Surgeons at Thomas Jefferson University Hospital are using a new technique to essentially “melt” away cancerous liver tumors. The technique, called Radiofrequency Interstitial Tumor Ablation, or RITA, promises faster, more specific treatment with fewer side effects and shorter hospital stays than with standard therapies.
RITA delivers electrical energy through a special catheter to the tumor. The heated cancer cells die within a day-and-a-half.
Though surgeons prefer the standard method of cutting out the tumor, approximately 80 percent of liver tumors cannot be surgically removed at diagnosis. Other options include chemotherapy, which has limited effectiveness, and cryosurgery, which entails freezing tumors. Cryosurgery is generally an effective treatment, but requires patients to remain hospitalized for several days.
“RITA gives us a huge advantage over cryoablation,” says Ernest Rosato, M.D., assistant professor of surgery at Jefferson Medical College. “While patient results have been good using cryosurgery, it requires a hospital stay of four or five days and has some side effects.” Cryosurgery involves freezing tumor cells to reduce tumor size, he explains. While cryosurgery may work well, the probes used are awkward and procedures require more invasive surgery than does RITA.
With RITA, Dr. Rosato says, “We can do what we do with cryosurgery but with fewer side effects. Patients can even have this treatment while they are also receiving chemotherapy. It’s a minimally invasive way of dealing with tumors.”
In the RITA system, a catheter is attached to four prongs that encompass and deliver electrical energy to the tumor. Surgery is performed laparoscopically, through tiny incisions and with the use of small lighted cameras at the end of long tubes. As tissue temperatures rise above 113 degrees Fahrenheit, cell protein is permanently damaged, killing the cell.
The liver is a frequent site to which cancer spreads, particularly from the colon. Cancer is most dangerous when it goes to other areas in the body. “Many patients that come to us are almost hopeless candidates,” says Francis Rosato, M.D., professor and chair of surgery at Jefferson Medical College.
“Patients have failed chemotherapy and are looking to have their tumors treated,” he says. “We would like to see them earlier, after chemotherapy, rather than waiting until they get into late stages of disease.”
He calls RITA “revolutionary in terms of minimizing patient risk, loss of ability to work, and expense.”
Doctors using RITA need to know the exact location, size, shape and orientation of a cancerous tumor. Therapy can be applied to a range of different sized tumors. “In a larger tumor,” he explains, “doctors can start in one area and try to wipe the tumor out.

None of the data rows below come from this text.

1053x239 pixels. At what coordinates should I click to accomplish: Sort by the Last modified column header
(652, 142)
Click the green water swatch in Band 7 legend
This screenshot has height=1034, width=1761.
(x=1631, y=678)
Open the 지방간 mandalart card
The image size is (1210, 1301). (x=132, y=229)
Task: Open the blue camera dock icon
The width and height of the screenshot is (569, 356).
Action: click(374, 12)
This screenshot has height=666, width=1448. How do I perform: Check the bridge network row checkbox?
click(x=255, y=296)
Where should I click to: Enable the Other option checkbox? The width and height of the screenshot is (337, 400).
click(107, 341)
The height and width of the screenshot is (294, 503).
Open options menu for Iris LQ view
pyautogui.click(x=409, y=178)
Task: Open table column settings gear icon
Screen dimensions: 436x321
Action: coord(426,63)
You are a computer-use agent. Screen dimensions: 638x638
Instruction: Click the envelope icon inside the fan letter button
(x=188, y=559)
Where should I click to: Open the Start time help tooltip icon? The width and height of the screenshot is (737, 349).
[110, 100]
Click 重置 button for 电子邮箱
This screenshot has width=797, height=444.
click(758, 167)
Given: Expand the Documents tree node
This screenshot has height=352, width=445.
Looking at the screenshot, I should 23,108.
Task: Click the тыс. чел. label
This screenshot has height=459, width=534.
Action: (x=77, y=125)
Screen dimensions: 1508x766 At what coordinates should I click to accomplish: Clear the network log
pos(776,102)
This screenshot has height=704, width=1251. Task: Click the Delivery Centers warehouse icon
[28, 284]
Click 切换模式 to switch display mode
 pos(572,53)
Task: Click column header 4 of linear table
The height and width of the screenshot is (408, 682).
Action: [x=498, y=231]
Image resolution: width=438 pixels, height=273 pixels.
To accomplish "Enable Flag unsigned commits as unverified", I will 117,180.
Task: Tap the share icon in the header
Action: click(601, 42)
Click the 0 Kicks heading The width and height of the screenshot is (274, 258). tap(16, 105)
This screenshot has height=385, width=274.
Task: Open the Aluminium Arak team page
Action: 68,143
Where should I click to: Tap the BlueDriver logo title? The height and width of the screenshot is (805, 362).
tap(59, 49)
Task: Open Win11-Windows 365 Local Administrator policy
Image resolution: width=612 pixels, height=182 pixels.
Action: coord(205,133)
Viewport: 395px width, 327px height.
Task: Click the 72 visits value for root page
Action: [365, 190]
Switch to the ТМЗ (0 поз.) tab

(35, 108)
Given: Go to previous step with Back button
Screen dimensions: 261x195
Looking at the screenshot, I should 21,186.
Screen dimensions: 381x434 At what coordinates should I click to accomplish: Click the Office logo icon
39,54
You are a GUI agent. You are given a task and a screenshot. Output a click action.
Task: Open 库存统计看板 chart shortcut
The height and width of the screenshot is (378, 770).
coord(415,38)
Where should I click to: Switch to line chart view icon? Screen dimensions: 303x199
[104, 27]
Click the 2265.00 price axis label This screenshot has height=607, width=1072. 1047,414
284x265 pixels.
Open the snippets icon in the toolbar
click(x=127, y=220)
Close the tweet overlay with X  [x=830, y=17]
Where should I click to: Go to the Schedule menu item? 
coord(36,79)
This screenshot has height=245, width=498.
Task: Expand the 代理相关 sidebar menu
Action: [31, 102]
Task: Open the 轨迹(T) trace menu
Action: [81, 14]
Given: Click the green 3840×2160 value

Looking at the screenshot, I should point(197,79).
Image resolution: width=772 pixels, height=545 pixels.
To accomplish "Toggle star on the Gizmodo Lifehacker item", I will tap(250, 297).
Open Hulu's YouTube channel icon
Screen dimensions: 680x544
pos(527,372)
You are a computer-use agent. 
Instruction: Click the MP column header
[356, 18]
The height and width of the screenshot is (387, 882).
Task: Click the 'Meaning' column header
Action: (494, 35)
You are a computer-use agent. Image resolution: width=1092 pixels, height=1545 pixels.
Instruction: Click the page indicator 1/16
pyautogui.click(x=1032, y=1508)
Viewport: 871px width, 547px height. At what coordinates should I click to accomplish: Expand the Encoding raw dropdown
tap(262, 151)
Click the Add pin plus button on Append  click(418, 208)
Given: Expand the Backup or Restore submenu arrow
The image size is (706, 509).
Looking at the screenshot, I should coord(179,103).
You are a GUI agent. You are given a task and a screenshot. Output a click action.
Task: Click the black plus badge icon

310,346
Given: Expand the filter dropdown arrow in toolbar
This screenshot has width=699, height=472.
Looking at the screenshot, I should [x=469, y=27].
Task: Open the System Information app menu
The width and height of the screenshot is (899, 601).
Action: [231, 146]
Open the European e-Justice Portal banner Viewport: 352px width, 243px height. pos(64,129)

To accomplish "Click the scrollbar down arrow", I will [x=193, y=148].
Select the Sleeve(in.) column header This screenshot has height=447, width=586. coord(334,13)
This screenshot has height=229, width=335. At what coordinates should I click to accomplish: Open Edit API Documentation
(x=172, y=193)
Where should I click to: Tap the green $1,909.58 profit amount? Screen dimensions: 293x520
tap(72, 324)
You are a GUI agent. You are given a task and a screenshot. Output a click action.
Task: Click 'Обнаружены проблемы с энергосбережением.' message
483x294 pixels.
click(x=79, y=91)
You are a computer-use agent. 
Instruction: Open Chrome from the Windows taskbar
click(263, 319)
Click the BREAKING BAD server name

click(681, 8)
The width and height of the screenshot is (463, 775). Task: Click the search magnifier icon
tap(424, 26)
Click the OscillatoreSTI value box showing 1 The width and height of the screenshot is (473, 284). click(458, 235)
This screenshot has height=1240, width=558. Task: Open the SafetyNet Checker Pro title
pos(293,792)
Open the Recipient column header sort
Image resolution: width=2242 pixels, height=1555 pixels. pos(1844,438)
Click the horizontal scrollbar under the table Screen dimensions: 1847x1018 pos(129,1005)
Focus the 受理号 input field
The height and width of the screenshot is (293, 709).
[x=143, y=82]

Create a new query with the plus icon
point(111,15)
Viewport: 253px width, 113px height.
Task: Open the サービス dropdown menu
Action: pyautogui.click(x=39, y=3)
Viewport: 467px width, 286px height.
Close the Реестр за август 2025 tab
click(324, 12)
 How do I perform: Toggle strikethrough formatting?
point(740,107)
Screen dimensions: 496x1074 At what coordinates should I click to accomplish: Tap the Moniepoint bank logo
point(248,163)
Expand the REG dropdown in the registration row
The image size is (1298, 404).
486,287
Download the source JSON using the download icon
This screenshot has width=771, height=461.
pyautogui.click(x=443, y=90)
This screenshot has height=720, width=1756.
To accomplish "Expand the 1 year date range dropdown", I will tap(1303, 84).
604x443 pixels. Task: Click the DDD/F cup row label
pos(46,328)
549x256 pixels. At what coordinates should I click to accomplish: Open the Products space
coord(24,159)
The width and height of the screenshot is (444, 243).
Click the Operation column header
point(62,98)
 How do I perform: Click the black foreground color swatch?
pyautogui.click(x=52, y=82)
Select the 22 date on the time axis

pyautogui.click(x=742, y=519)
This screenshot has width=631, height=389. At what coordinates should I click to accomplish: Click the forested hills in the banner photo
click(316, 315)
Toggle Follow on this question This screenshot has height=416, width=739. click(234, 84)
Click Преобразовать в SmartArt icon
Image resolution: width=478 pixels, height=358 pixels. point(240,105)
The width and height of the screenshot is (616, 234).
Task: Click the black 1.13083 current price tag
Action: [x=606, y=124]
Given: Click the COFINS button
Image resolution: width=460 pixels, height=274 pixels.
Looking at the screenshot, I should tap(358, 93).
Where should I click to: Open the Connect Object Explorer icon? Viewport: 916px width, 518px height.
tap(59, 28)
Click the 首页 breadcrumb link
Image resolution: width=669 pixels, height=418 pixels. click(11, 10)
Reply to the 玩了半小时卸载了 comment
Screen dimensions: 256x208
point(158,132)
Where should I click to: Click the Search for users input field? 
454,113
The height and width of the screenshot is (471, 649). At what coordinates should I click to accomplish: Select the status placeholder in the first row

We might take four or five passes with RITA, see what tumor remains to be treated, and re-treat.”
He is amazed at how well patients have done to date. “What’s striking is that every patient we’ve treated wakes up and asks if they can go home. It is extraordinary how patients are tolerating this treatment.”
Some patients can be treated with RITA under conscious sedation. Most patients are seen as outpatients. “We’re treating some patients that we couldn’t have treated in the past, such as those with esophageal cancer that has spread to the liver.” says Dr. Ernest Rosato. “We can treat primary liver cancers–cancers that begin in the liver, and metastatic colorectal tumors to the liver as well as some metastatic melanomas.
“It seems like a reasonable approach for tumors that don’t warrant the stress of a full-blown operation,” he says. “We see four times as many patients with metastatic disease as those we see with primary liver cancer. Gastroenterologists may see many more hepatitis patients who have primary liver cancer, however.”
For any cancer treatment, the bottom line regarding effectiveness is whether or not patients not only live longer, but also better, healthier lives. For now, no one knows the long-term impact of the RITA treatment on patients’ health. “We don’t know what the ultimate results will be,” Dr. Ernest Rosato says. “It will take us several more years to document the efficacy of this program.”
The instrumentation, which is approved by the federal Food and Drug Administration, is developed by RITA Medical Systems, Inc., of Mountain View, Calif.